→ **Goal**:
Could you reproduce the lines of these records with each "Click" switched to "Tap", everything else unchanged and the pictures left out?

→ **Source data**:

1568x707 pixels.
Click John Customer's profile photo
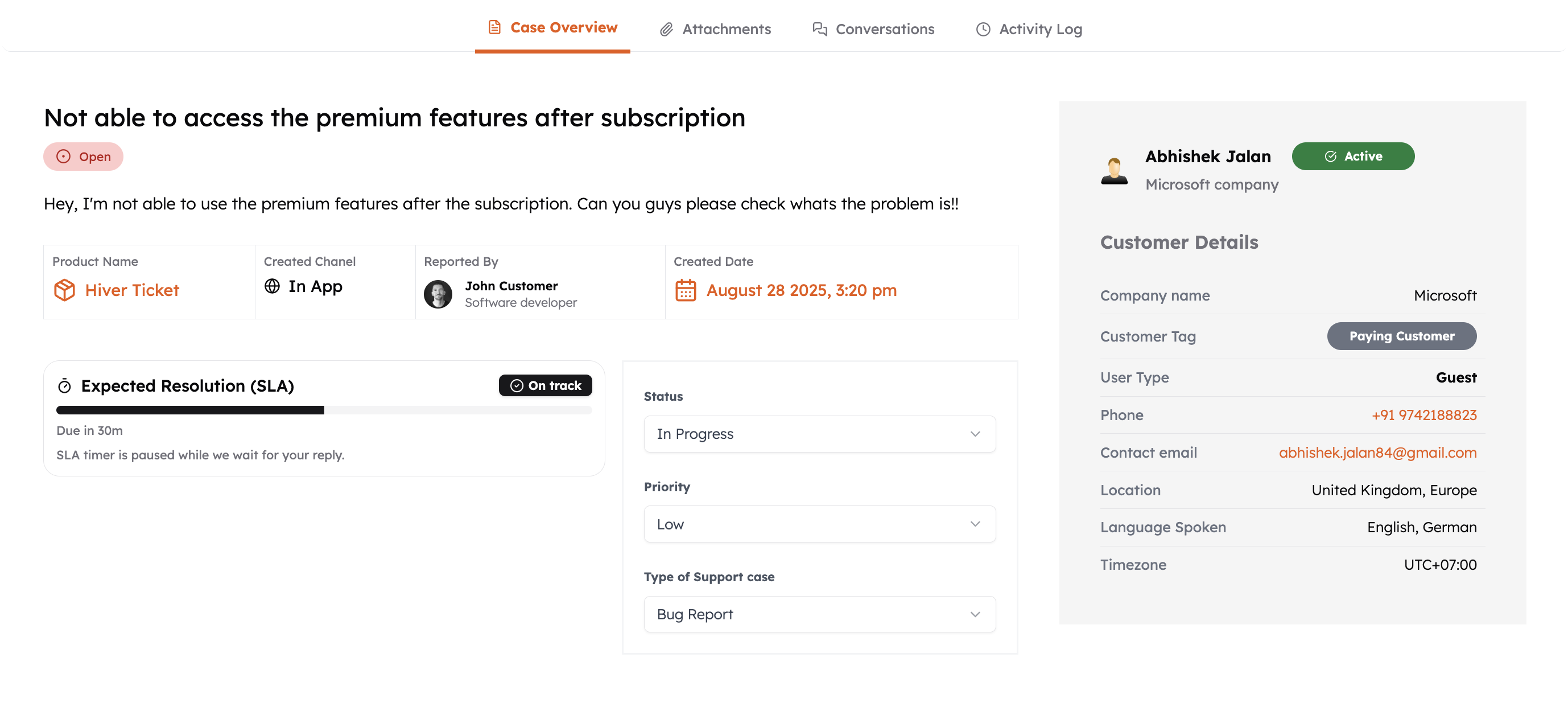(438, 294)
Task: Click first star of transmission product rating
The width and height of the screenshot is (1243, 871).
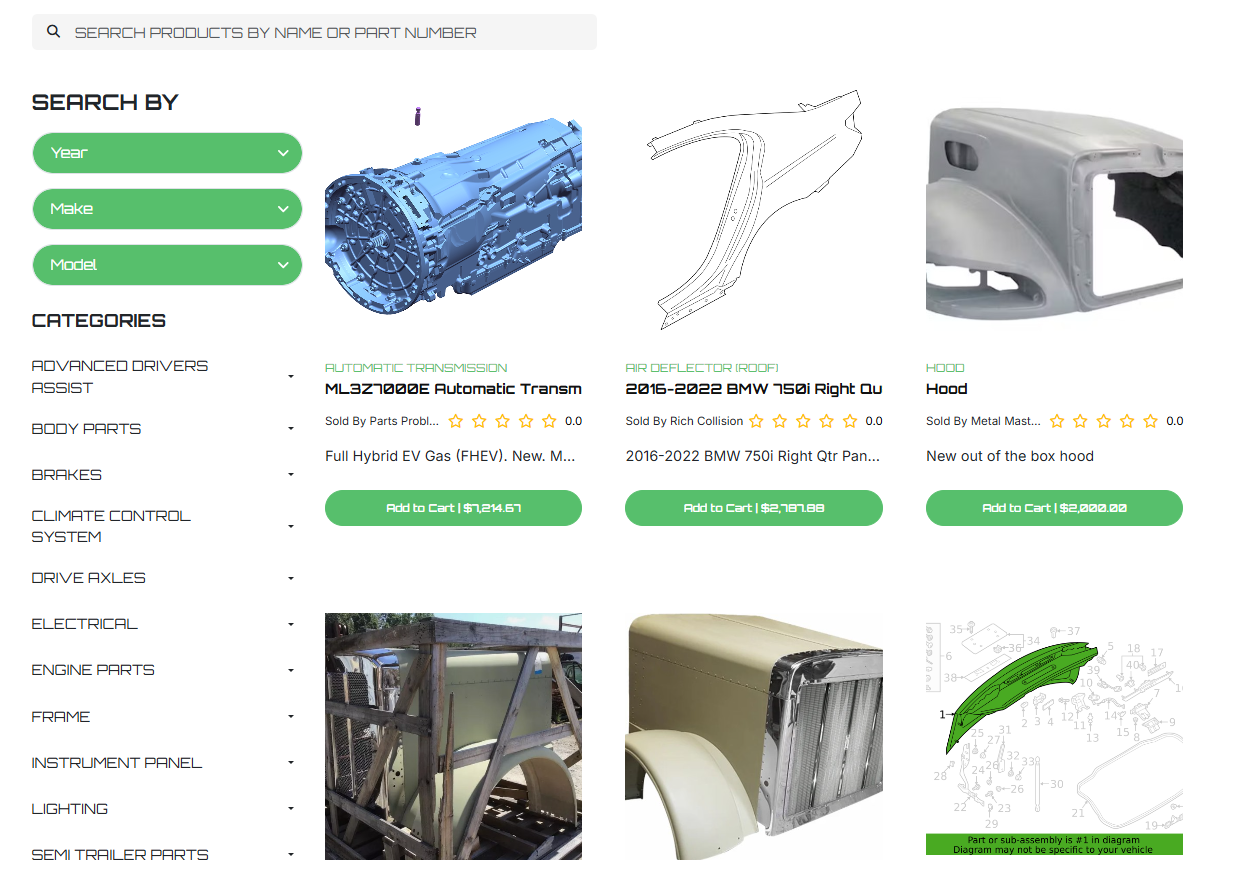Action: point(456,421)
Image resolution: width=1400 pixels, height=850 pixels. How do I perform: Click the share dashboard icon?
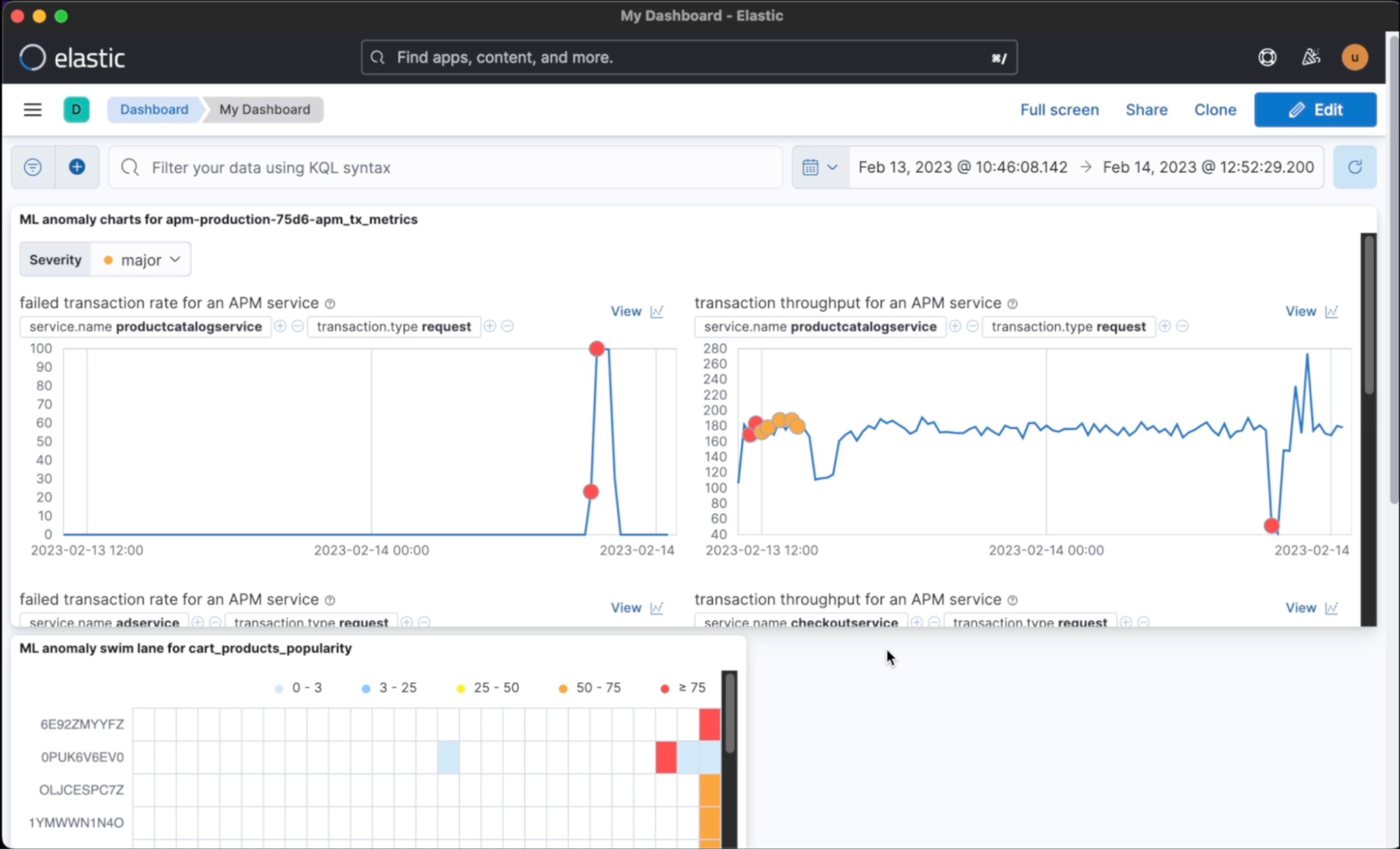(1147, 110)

→ **Written solution**:
1568x707 pixels.
Tap John Customer's profile photo
(438, 294)
Task: Tap first star of transmission product rating
The width and height of the screenshot is (1243, 871).
Action: point(456,421)
Image resolution: width=1400 pixels, height=850 pixels. How do I perform: Tap the share dashboard icon?
(1147, 110)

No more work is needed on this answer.